Your task
Reproduce the passage of the public records policy excerpt below that opens with "In addition, policy" and closes with "copy upon request.", substituting "sworn statement" for "affidavit".

Source excerpt
** begin **

The rule is clear: all agency communications are subject to open records requests (with limited statutory exceptions) regardless of the channel of communication. The ruling is also consistent with California’s very strong public policy favoring the public’s fundamental right of access to information regarding public matters, as set forth in the CPRA.

3 Tips for Compliant Records Requests Programs after The City of San Jose

Without prescribing a specific policy or procedural framework, the Supreme Court in The City of San Jose discussed how agencies may implement policies to ensure all public records can be produced. So, what policies and procedures should an agency use?

  1. Make Sure Your Record Request Policy is Clear.

Many states, along with California, have held that a record is a public record if it is about public business, no matter where it’s located. Agencies need to review and update the definition of ‘public record’ in their policies and procedure documents. The definition should be stated clearly so government employees and officials understand the agency’s disclosure obligations.

In addition, policy and procedure documents need to make it clear that when there is a request for records which may be located within an employee’s or government official’s private account, the individual must perform a good faith search of their accounts or devices for all public records and sign an affidavit attesting to such search. Here’s sample text for California:

Records Subject to Disclosure. Every record made or received by the Department is presumed to be a public record that members of the public may inspect or obtain a copy upon request.

Records made by Department officials or personnel about Department business, whether within the possession of the Department or not, are presumed to be public records.
Only records that are exempt from public disclosure under federal, state and/or local law may be withheld. Examples of records the Department is prohibited from disclosing or may decline to disclose include: [Department to list statutory exemptions].

  1. Train, Communicate, Repeat.

The League of California Cities provides a resource on the CPRA that public entities may use to train employees and officials. To ensure employees and officials understand the CPRA, it is essential that public entities provide initial, in person training for each employee or official and continue to provide training on an annual basis thereafter. Further, cities, states, and agencies must ensure training includes information about which channels of communication are approved for agency business and which are prohibited. Employees and officials must understand that if they choose to use unapproved channels, such as personal text messages or email accounts, then those accounts may become searchable. In the extreme scenario, personal information may be subject to judicial review to determine whether a record is a public or personal record.

** end **

(Element and text position data)
** begin **

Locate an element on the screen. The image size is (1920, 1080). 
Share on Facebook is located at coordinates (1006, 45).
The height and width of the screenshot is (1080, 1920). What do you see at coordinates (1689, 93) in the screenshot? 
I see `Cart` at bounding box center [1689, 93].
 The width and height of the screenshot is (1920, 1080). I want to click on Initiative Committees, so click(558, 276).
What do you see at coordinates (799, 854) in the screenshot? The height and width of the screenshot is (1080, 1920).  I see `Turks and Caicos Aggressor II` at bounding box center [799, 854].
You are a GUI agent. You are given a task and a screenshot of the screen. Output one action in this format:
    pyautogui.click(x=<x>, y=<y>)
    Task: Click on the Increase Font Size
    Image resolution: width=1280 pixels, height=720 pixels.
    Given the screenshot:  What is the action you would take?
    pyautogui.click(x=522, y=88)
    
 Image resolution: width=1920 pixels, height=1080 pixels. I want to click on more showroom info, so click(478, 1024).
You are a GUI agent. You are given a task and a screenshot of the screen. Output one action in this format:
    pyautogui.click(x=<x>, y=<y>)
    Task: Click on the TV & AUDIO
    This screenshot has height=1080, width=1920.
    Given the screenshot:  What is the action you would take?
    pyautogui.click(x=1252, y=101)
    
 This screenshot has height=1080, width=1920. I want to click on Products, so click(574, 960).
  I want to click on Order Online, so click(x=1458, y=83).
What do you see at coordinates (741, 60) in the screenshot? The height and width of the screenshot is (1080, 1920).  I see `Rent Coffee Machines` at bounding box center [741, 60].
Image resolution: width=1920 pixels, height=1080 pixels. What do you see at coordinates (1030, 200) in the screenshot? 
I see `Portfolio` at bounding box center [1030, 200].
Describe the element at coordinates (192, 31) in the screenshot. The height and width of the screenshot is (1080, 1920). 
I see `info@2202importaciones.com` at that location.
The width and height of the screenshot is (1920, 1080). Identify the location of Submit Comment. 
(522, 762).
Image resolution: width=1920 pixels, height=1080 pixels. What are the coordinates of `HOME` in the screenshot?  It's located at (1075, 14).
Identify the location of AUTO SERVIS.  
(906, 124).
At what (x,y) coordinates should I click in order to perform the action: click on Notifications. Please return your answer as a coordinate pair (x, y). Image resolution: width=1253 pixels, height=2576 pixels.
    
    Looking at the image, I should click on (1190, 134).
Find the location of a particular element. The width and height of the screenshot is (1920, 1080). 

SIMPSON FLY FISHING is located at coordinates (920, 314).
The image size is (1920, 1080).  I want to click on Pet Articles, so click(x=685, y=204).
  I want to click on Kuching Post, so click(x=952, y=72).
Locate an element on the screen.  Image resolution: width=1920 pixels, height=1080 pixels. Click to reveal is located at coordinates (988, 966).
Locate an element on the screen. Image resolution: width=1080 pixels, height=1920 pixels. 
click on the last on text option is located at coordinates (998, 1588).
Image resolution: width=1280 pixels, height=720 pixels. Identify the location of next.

** end **

Solution for this exercise
In addition, policy and procedure documents need to make it clear that when there is a request for records which may be located within an employee’s or government official’s private account, the individual must perform a good faith search of their accounts or devices for all public records and sign an sworn statement attesting to such search. Here’s sample text for California:

Records Subject to Disclosure. Every record made or received by the Department is presumed to be a public record that members of the public may inspect or obtain a copy upon request.